The Iraq conference I attended last week in Europe brought together an interesting mix of Iraqi thinkers and leaders, and I already mentioned the former Iraqi national security adviser’s personal views on the Afghanistan surge and the current acting national security advisor’s concerns about civilian control over the military, among other issues. Last week’s conference provided food for thought about some of the emerging challenges in Iraq. Here are five key issues as they are discussed today, with a brief analysis of how Iraqis are starting to look beyond these immediate questions to longer-term issues.
1. 2010 elections and Iraq’s emerging politics. Which parties will emerge on top in next March’s election? What governing coalition is formed between Iraq’s diverse political groups, who will lead the coalition, and will the losers accept their defeat peacefully?
As we’ve previously argued, the 2007-2008 “surge” has not yet delivered on bridging fundamental political divisions in Iraq — Iraq’s political transition and reconciliation remain stalled, and basic questions about how to share power left unanswered in the 2005 constitution are still unresolved. In the election debates, will political actors in Iraq create a new spectrum of thinking in Iraqi politics, or will they remain entrenched in their current positions? Or will more political actors simply offer up vague platitudes about unity, as happened in last January’s provincial elections?
2. Arab-Kurdish divisions. What are the security measures necessary to manage and resolve the Arab-Kurdish tensions in Kirkuk and the disputed territories?

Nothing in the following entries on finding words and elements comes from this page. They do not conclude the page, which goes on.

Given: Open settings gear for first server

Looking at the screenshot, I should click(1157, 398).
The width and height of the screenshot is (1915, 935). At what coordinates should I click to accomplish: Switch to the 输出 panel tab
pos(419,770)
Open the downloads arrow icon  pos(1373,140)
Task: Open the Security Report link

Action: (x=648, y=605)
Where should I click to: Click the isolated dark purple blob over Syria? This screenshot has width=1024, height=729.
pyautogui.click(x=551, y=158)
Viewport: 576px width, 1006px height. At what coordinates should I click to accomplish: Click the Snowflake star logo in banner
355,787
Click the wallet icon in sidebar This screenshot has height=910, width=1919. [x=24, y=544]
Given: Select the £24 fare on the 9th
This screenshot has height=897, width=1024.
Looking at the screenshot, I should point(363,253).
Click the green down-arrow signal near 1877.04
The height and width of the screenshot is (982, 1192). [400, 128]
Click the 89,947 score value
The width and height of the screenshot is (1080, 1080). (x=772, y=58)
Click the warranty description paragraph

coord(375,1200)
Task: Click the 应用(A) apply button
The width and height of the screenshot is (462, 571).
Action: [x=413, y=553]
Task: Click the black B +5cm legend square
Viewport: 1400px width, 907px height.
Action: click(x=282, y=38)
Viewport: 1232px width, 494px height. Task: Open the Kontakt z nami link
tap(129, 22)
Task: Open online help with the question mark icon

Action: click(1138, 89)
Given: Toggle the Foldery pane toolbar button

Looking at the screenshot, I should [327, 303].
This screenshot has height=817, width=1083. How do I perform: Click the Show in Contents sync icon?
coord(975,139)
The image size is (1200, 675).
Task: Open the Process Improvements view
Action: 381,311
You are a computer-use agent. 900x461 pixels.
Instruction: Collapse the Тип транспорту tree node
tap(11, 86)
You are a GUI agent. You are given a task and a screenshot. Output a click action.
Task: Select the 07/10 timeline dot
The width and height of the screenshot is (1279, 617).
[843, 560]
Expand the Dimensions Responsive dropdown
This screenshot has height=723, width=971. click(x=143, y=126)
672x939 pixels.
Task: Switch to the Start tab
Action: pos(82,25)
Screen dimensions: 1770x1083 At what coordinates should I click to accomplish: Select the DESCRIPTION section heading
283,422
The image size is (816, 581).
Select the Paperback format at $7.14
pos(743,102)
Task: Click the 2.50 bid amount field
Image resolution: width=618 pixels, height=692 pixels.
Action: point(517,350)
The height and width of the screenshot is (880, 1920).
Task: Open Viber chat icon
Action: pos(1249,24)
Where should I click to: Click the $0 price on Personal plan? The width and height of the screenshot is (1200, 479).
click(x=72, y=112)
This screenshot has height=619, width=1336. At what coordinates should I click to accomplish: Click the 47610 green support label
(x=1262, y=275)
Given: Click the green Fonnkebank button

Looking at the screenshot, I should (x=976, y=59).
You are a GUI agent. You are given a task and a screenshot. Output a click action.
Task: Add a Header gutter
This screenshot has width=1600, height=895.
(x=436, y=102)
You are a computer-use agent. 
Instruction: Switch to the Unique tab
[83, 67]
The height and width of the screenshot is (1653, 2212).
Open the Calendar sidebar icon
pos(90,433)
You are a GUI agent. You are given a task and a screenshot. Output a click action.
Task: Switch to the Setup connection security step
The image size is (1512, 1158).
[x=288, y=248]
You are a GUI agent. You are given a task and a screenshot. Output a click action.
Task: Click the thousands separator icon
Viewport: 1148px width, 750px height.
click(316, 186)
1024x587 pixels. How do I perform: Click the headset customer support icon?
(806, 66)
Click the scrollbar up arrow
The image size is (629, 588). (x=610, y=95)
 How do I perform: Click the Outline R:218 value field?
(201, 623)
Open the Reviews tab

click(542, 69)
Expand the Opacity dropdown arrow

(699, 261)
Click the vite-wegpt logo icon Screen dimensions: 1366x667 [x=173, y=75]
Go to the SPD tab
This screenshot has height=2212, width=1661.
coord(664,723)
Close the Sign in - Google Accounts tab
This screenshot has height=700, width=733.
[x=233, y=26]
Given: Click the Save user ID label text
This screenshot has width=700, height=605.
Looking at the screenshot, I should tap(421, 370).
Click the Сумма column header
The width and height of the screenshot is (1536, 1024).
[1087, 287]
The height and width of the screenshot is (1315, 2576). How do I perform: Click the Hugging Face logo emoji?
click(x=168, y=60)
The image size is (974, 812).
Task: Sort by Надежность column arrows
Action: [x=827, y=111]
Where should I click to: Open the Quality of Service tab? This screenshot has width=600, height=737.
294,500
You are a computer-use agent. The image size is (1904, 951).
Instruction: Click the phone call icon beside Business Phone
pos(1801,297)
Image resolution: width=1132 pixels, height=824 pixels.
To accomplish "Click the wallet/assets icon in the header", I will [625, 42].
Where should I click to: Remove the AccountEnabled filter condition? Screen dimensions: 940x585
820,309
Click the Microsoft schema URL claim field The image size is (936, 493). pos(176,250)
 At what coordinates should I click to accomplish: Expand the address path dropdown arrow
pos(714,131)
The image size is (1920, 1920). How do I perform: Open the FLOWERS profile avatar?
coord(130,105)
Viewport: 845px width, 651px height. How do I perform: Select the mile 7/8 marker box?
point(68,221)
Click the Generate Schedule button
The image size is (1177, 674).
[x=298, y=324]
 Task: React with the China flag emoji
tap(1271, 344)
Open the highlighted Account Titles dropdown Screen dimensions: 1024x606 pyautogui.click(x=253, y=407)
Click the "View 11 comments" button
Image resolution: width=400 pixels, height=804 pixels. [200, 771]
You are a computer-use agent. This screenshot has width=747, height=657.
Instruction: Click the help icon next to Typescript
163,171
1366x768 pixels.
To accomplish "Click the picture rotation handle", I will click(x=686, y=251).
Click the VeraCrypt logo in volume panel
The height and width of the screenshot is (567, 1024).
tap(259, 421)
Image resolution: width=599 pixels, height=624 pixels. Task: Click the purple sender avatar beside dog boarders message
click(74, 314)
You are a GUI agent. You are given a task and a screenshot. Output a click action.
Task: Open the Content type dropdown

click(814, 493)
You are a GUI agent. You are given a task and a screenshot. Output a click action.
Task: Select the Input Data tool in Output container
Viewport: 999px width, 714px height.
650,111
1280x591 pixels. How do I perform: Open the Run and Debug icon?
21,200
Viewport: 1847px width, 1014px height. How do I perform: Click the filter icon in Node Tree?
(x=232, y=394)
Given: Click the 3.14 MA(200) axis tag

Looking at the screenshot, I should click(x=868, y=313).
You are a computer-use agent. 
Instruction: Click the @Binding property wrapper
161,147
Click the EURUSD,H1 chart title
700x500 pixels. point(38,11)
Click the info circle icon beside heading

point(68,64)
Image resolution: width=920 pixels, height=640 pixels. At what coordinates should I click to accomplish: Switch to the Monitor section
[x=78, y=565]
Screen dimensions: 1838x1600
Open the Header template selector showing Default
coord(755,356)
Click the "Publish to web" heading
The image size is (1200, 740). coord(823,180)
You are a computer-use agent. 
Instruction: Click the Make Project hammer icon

How will Iraq move forward with the proposed population census?
The census has been discussed for a long time, and immediately after the March 2010 elections there may be some steps taken to move forward on the census. Getting an accurate count of which Iraqis live where — more accurate than exists with the food ration card — could become even more sensitive as the possibility of a census approaches.
3. Oil production. Will Iraq attract the foreign investment necessary to increase its production and will the Iraqi government pass the oil and revenue sharing laws? How will other major oil producing countries, particularly neighboring Saudi Arabia, react to the very real possibility in the coming decade that Iraq reemerges as a major producer?
Some analysts at the conference indicated that one implication of increased Iraqi oil production is that it could increase tensions within OPEC countries, an issue raised in this article last week.
4. Security forces in Iraq. Will Iraqi security forces be able to take control as U.S. forces depart in the next two years? What does Iraq’s overall security apparatus look like and how integrated is that system into a broader regional security framework?
As Iraq’s acting national security adviser mentioned, the size and capacity of Iraqi security forces have increased to the point where some are raising sustainability questions and what impact those forces have on Iraqi society. A related question is how coordinated and integrated Iraq’s security apparatus is with the rest of the region — a question complicated by continued uncertainties such as the role of Iran and how Arab Gulf countries react to both Iran’s moves and Iraq’s reemergence in the region.
5. U.S.-Iraq bilateral relations. Will U.S. forces depart according to the timetable outlined in the security agreement? Will the United States and Iraq move forward with the strategic framework agreement, and what does the U.S.-Iraq bilateral relationship look like in 2012 and beyond?
Mowaffak al-Rubaie made the case at the conference that the security agreement and the separate strategic framework agreement signed between the United States and Iraq last year were designed as linked together – the strategic framework agreement outlines a comprehensive plan for diplomatic, economic, cultural, and institutional development cooperation between the two countries, where as the security agreement outlined the rules governing the presence of U.S. forces starting in 2009.
Many Iraqis at the conference expressed concern that their country had faded as a priority in the United States. As a result, the implementation of the strategic framework agreement was weak, and some Iraqis at the conference made the point that this lack of follow through could lead Iraq to look elsewhere for partners. Where Iraq fits in the broader strategy of the United States in the Middle East remains an unanswered question, in large part because the Obama administration has not yet presented a comprehensive regional strategy.